AOL, Time Warner Merger Finalized
Jan. 12 -- It's official. America Online and Time Warner are hitched, making this power couple the country’s largest media empire.
The two companies moved quickly to close the deal Thursday night once the federal regulators had given final approval. Before dawn, the company was hard at work changing the log on the Time Warner Web site, issuing new business cards and putting up new signs at both companies’ headquarters this morning.
The new business, AOL Time Warner, joins the nation’s largest online firm — with 26 million subscribers — to the nation’s biggest media and entertainment company, creating a multimedia colossus that owns such popular titles as CNN, HBO, Sports Illustrated and Warner Bros.
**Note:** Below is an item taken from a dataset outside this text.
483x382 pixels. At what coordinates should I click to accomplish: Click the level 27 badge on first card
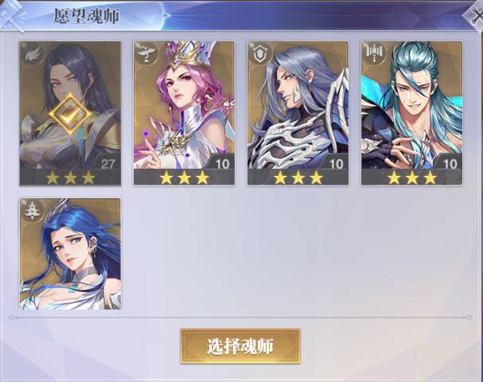click(107, 163)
"We want to be a different kind of company, a partnership really, with government and nonprofit groups," Chief Executive of the new company Steve Case told ABCNEWS this morning. "We want to make it more affordable for consumers to get information, to see entertainment, to be informed about a variety of products, to be educated by a variety of different topics. We think it's a world of convergence."
However, the FCC’s approval came with three conditions designed to help regulate competition in some areas where consumer groups had expressed concern — high-speed Internet services delivered over cable, instant messaging and Time Warner’s ownership link with AT&T.
Consumer Groups Praise Conditions of Deal
In the year since the merger was announced, AOL and Time Warner have made various concessions to win approval from regulators in the United States and Europe as the companies' combined value dropped some 40 percent from $165 billion in a slowing stock market. For example, under pressure from European regulators, Time Warner abandoned plans to merge with the record label EMI.
But Gerald Levin, who was chief executive of Time Warner and is now the chairman of the new business, said the long wait has helped the companies prepare to merge.
“What I like about his past year is it’s given us the time for everyone to come together,” he said this morning on ABCNEWS' Good Morning America. “We’ve actually had a year of integration, of organization and now we’re going to hit the ground running.”